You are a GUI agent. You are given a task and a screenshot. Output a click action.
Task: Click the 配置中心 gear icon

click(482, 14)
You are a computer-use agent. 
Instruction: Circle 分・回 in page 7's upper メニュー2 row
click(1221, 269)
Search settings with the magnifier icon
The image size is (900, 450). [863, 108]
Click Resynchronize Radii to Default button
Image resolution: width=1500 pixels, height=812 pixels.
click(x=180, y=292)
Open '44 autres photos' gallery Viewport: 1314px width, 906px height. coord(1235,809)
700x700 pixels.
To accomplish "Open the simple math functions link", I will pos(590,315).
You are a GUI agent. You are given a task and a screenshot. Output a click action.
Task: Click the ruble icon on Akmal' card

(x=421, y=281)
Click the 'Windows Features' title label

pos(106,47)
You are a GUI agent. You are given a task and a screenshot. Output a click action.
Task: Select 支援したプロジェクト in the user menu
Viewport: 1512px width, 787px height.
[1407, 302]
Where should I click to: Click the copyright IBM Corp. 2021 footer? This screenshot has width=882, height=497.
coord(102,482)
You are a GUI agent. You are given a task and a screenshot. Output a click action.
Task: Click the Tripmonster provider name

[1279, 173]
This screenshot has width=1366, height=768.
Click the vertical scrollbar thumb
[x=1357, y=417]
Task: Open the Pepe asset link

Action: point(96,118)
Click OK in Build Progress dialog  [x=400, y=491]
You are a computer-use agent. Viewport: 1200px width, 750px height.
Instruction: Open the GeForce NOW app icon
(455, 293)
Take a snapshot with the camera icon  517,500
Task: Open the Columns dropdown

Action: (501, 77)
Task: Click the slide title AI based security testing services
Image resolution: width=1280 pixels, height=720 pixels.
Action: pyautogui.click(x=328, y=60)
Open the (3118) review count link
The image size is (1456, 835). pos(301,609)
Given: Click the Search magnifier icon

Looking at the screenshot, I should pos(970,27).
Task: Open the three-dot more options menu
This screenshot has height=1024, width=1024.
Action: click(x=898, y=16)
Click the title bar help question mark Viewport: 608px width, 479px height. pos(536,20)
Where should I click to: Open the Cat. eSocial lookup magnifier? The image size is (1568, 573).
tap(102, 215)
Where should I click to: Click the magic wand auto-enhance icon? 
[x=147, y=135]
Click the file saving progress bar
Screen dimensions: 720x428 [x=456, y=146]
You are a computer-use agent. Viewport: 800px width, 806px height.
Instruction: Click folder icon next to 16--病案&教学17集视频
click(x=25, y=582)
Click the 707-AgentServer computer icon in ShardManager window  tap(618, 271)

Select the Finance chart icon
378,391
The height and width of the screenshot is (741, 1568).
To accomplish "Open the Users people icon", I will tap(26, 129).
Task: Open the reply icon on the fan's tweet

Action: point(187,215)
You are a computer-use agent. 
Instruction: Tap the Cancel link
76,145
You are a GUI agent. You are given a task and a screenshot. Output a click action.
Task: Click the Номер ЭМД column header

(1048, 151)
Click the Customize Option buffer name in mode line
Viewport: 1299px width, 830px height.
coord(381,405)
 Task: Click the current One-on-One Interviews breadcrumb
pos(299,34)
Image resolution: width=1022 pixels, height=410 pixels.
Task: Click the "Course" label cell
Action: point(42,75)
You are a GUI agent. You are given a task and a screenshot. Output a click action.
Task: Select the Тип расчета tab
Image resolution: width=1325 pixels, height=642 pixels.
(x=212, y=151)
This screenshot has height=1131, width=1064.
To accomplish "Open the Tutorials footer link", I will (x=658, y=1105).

• • • • •

**Work to complete**
The records above are to be printed out again exactly, without omission.

**Finished task**
You are a GUI agent. You are given a task and a screenshot. Output a click action.
Task: Click the 配置中心 gear icon

click(482, 14)
You are a computer-use agent. 
Instruction: Circle 分・回 in page 7's upper メニュー2 row
click(1221, 269)
Search settings with the magnifier icon
The image size is (900, 450). [863, 108]
Click Resynchronize Radii to Default button
Image resolution: width=1500 pixels, height=812 pixels.
click(x=180, y=292)
Open '44 autres photos' gallery Viewport: 1314px width, 906px height. coord(1235,809)
700x700 pixels.
To accomplish "Open the simple math functions link", I will pos(590,315).
You are a GUI agent. You are given a task and a screenshot. Output a click action.
Task: Click the ruble icon on Akmal' card

(x=421, y=281)
Click the 'Windows Features' title label

pos(106,47)
You are a GUI agent. You are given a task and a screenshot. Output a click action.
Task: Select 支援したプロジェクト in the user menu
Viewport: 1512px width, 787px height.
[1407, 302]
Where should I click to: Click the copyright IBM Corp. 2021 footer? This screenshot has width=882, height=497.
coord(102,482)
You are a GUI agent. You are given a task and a screenshot. Output a click action.
Task: Click the Tripmonster provider name

[1279, 173]
This screenshot has width=1366, height=768.
Click the vertical scrollbar thumb
[x=1357, y=417]
Task: Open the Pepe asset link

Action: point(96,118)
Click OK in Build Progress dialog  [x=400, y=491]
You are a computer-use agent. Viewport: 1200px width, 750px height.
Instruction: Open the GeForce NOW app icon
(455, 293)
Take a snapshot with the camera icon  517,500
Task: Open the Columns dropdown

Action: (501, 77)
Task: Click the slide title AI based security testing services
Image resolution: width=1280 pixels, height=720 pixels.
Action: pyautogui.click(x=328, y=60)
Open the (3118) review count link
The image size is (1456, 835). pos(301,609)
Given: Click the Search magnifier icon

Looking at the screenshot, I should pos(970,27).
Task: Open the three-dot more options menu
This screenshot has height=1024, width=1024.
Action: click(x=898, y=16)
Click the title bar help question mark Viewport: 608px width, 479px height. pos(536,20)
Where should I click to: Open the Cat. eSocial lookup magnifier? The image size is (1568, 573).
tap(102, 215)
Where should I click to: Click the magic wand auto-enhance icon? 
[x=147, y=135]
Click the file saving progress bar
Screen dimensions: 720x428 [x=456, y=146]
You are a computer-use agent. Viewport: 800px width, 806px height.
Instruction: Click folder icon next to 16--病案&教学17集视频
click(x=25, y=582)
Click the 707-AgentServer computer icon in ShardManager window  tap(618, 271)

Select the Finance chart icon
378,391
The height and width of the screenshot is (741, 1568).
To accomplish "Open the Users people icon", I will tap(26, 129).
Task: Open the reply icon on the fan's tweet

Action: point(187,215)
You are a computer-use agent. 
Instruction: Tap the Cancel link
76,145
You are a GUI agent. You are given a task and a screenshot. Output a click action.
Task: Click the Номер ЭМД column header

(1048, 151)
Click the Customize Option buffer name in mode line
Viewport: 1299px width, 830px height.
coord(381,405)
 Task: Click the current One-on-One Interviews breadcrumb
pos(299,34)
Image resolution: width=1022 pixels, height=410 pixels.
Task: Click the "Course" label cell
Action: point(42,75)
You are a GUI agent. You are given a task and a screenshot. Output a click action.
Task: Select the Тип расчета tab
Image resolution: width=1325 pixels, height=642 pixels.
(x=212, y=151)
This screenshot has height=1131, width=1064.
To accomplish "Open the Tutorials footer link", I will (x=658, y=1105).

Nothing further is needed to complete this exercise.